La legge di bilancio 2019 e il d.l. n. 34/2019 hanno introdotto alcune previsioni che hanno inciso sul danno differenziale e che restano valide anche nel 2021. In particolare, è stato modificato l’articolo 10 del d.p.r. n. 1124/1965, che oggi, ai commi 6, 7 e 8, così recita: “”Non si fa luogo a risarcimento qualora il giudice riconosca che questo non ascende a somma maggiore dell’indennità che, per effetto del presente decreto, è liquidata all’infortunato o ai suoi aventi diritto. Quando si faccia luogo a risarcimento, questo è dovuto solo per la parte che eccede le indennità liquidate a norma degli articoli 66 e seguenti. Agli effetti dei precedenti commi sesto e settimo l’indennità d’infortunio è rappresentata dal valore capitale della rendita liquidata, calcolato in base alle tabelle di cui all’art. 39”.

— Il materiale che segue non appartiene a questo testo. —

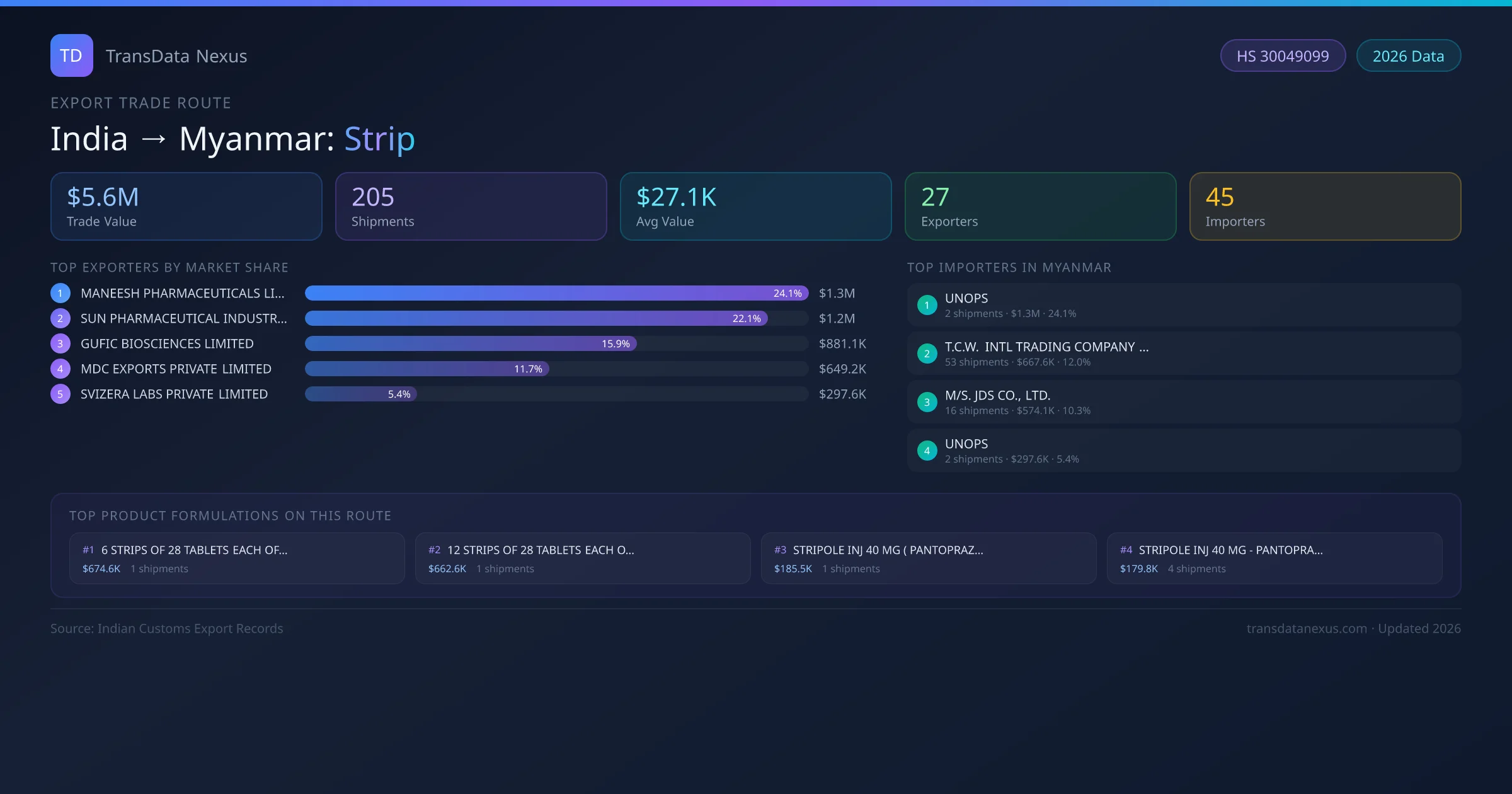
Task: Click rank 3 badge beside Gufic Biosciences
Action: click(60, 343)
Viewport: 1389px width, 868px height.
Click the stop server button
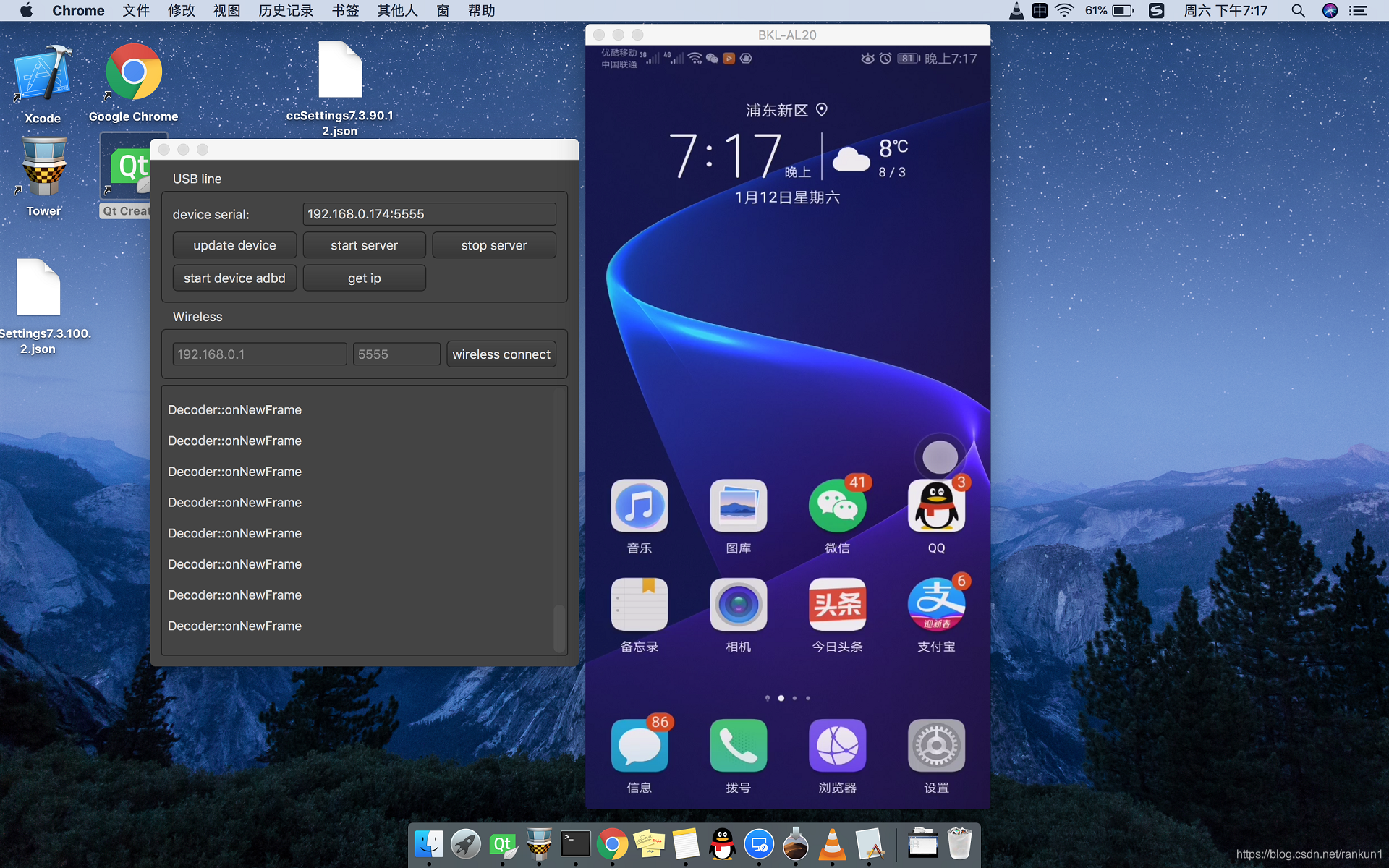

Si è in sostanza precisato che l’eventuale danno differenziale dovuto al lavoratore dal datore di lavoro va calcolato considerando la differenza fra l’ammontare complessivo del danno subito dal lavoratore e l’importo complessivo dell’indennizzo che l’ INAIL gli ha erogato. E qualora il danno sia già stato sufficientemente ristorato dall’INAIL non si avrà alcun maggior risarcimento da parte del datore di lavoro.
Qualora così non fosse, il lavoratore potrà avanzare richiesta risarcitoria del maggior danno patito direttamente al proprio datore di lavoro il quale, aperta la pratica di sinistro con la propria assicurazione, in ipotesi di copertura risarcitoria, potrà ben ristorare l’infortunato del maggior danno patito. Nel caso in cui non si pervenga ad una risoluzione bonaria in via stragiudiziale, al lavoratore resta la possibilità di adire l’Autorità giudiziaria presso la sezione lavoro per richiedere il risarcimento del sopracitato danno differenziale citando in giudizio il datore di lavoro. La responsabilità del datore di lavoro ex art. 2087 c.c. non è un’ipotesi di responsabilità oggettiva. Il lavoratore, quindi, ha l’onere di provare il fatto costituente l’inadempimento, la sussistenza del danno ed il nesso causale tra questi due elementi. Il lavoratore non deve provare la colpa del datore di lavoro giacché opera la presunzione ex art. 1218 c.c.
Invece, il datore di lavoro deve allegare di aver adottato tutte le cautele necessarie ad impedire il verificarsi del danno e di aver vigilato circa l’effettivo uso degli strumenti di cautela forniti al dipendente (Cass. 3786/2009).
In conclusione, qualora un lavoratore rimanga coinvolto in un infortunio sul lavoro è bene che valuti, con l’ausilio di appositi professionisti, la natura ed il grado della patologia e/o del danno subito in occasione dell’evento occorso e connesso al proprio rapporto di lavoro, al fine di comprendere se vi siano i presupposti per avanzare richiesta del danno differenziale nei confronti del datore di lavoro.